To Publicly Disclose Security Holes or Not To Disclose: That Is The Question

There have been a couple of stories over the last week that once again heats up the debate about whether publicly disclosing IT security holes is ethical behavior or not.

For instance, a hacking group called Goatse Security was able to gain access to 114,000 email addresses of iPad customers through a security weakness in AT&T's web site. AT&T fixed the problem before the security hole was reported by Gawker.com.

AT&T, however, was very unhappy about the breach which caused it (and no doubt some of its customers) major embarrassment. AT&T sent an apology to its iPad owners, called the hacking "malicious" and called for the prosecution of the hackers. The FBI has become involved - strangely in my opinion - and one of the Goatse Security members has been reportedly arrested.

The Goatse Security group have defended their actions in an interview at CNET, saying that what it did was in the public's interest. They said they did not disclose the AT&T web site security hole until after it was closed, the data captured was self-censored before it was released, and the idea for finding the security hole came about because a member of the group owned an iPad and noticed what might be a problem in how AT&T protected its data.  

Also this week are reports of problems with the AT&T's iPhone preordering system. As Gizmodo reports, AT&T's web site had major problems handling the flood of orders, with it freezing and crashing for many customers. Other customers were forced to stand in long lines to have their orders taken manually at AT&T retailers - although some retailers reportedly gave up altogether even trying to do that. 

In addition, a number of customers using AT&T's web site found that they were able to see other customer's data. As described in another Gizmodo report,

"A customer tries to log into their AT&T account to order a new iPhone 4 upgrade. Despite entering their username and password, the AT&T system would take them to another user account. This gives access to all kinds of private information about the mistaken customer: Addresses, phone calls, and bills, along with the rest of private information, becomes exposed ..."

AT&T told Gizmodo that it couldn't replicate the problem.

Meanwhile, an AT&T "insider" supposedly told Gizmodo that the web site problem might be related to "a major fraud update that went wrong."

However, there is also a report at PCWorld that the preorder web site chaos was in fact caused by a lack of testing by AT&T of the pre-order system itself.

Then there was this third story appearing in today's ComputerWorld which says hackers are now exploiting a security flaw in Windows XP that a Google engineer disclosed publicly last week. The Google engineer says he released details about the flaw because Microsoft would not commit to fixing the problem - which the engineer told them about - for at least 60 if not more days.

Microsoft has released a partial workaround to the problem, but has not yet agreed to say when a full fix will be released.

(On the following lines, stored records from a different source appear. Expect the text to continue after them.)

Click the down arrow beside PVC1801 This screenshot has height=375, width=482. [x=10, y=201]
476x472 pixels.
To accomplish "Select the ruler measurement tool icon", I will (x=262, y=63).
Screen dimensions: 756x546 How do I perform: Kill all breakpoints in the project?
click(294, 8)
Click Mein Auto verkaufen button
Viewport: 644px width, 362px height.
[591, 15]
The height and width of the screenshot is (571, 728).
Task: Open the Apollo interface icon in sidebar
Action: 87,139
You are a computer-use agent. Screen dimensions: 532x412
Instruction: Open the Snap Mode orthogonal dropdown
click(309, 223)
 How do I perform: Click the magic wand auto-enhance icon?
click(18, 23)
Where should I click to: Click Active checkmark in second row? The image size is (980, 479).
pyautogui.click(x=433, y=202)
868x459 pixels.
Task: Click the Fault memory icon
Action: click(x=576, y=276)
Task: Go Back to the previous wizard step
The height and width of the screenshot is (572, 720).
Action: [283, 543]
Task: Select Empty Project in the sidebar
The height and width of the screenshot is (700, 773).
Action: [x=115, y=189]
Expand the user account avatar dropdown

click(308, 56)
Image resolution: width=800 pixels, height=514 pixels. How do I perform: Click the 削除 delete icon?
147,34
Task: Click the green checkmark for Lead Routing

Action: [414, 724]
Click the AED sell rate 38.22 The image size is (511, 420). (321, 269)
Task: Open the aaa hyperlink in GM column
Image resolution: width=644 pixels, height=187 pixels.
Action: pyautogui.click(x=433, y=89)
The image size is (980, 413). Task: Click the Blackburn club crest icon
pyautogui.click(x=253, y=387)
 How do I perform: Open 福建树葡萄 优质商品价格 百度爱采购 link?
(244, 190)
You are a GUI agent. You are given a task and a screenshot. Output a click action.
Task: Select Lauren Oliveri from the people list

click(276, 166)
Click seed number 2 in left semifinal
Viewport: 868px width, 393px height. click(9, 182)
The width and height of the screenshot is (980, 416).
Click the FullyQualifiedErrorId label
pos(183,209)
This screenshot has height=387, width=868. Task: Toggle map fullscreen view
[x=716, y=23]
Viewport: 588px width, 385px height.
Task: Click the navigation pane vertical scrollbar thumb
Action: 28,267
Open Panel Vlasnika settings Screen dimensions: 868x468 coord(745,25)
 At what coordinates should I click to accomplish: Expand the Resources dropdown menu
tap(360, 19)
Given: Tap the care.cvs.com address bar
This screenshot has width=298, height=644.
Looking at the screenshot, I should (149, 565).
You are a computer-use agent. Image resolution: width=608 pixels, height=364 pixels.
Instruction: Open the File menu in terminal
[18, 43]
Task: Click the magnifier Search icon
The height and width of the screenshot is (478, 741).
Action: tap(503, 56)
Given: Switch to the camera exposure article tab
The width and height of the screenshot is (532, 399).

So, in review, a couple of different situations here. First, hackers find a security flaw, but don't tell the company directly about it (a reporter basically does); however, it does publicize the flaw after it has been fixed. A company's poor web site design discloses personal data all by itself, which is reported by users of the web site. And then we have a person who finds a security flaw, reports it to the company, who basically says they'll get around to it eventually. The person then decides to try and force the company to fix the flaw by going public with it. 

Okay, it's all a bit complicated, but did anyone act ethically/unethically here?

Before answering that, let's turn to some IEEE code of ethics for some guidance.

According to Principle 1.04 of the ACM/IEEE-CS Software Engineering Code of Ethics, a software engineer agrees to,

 "Disclose to appropriate persons or authorities any actual or potential danger to the user, the public, or the environment, that they reasonably believe to be associated with software or related documents," it would seem that a hacker/researcher/engineer has a responsibility to disclose to a company that they have a security flaw in their IT system.

However, the IEEE/ACM Code is a bit more ambiguous about the responsibility of the person discovering the flaw when, after telling the company about the flaw, the company does nothing to fix it.

If we go to Article 1 of the IEEE's Code of Ethics, which says that an IEEE member agrees "to accept responsibility in making decisions consistent with the safety, health and welfare of the public, and to disclose promptly factors that might endanger the public or the environment," then it would seem that at some (unspecified) point in time a person discovering a security flaw would be doing the right thing by going public with the information.

So, what is a reasonable time that someone like the Google engineer above who finds a security flaw and reports it, should give a company before going public with it?

Did the Goatse Security group act unethically by disclosing the hole after it had been fixed? Should they have reported the hole first? If they had, and AT&T fixed it, should they have still disclosed what they found?

Did the AT&T customers who saw other customer data and reported it to Gizmodo act unethically in any way? In other words, did they have a duty to report their discovery only to AT&T?

In addition, it would seem that a company that has a poorly designed web site that is open to hacking, or doesn't agree to fix a security flaw in a "reasonable" amount of time would seem to be "ethically challenged" as well.

If the iPhone preorder system was indeed poorly tested, and this was known, did AT&T act unethically in going ahead with it anyway?

Pick your poison, and let me know what you think about the ethics of it all.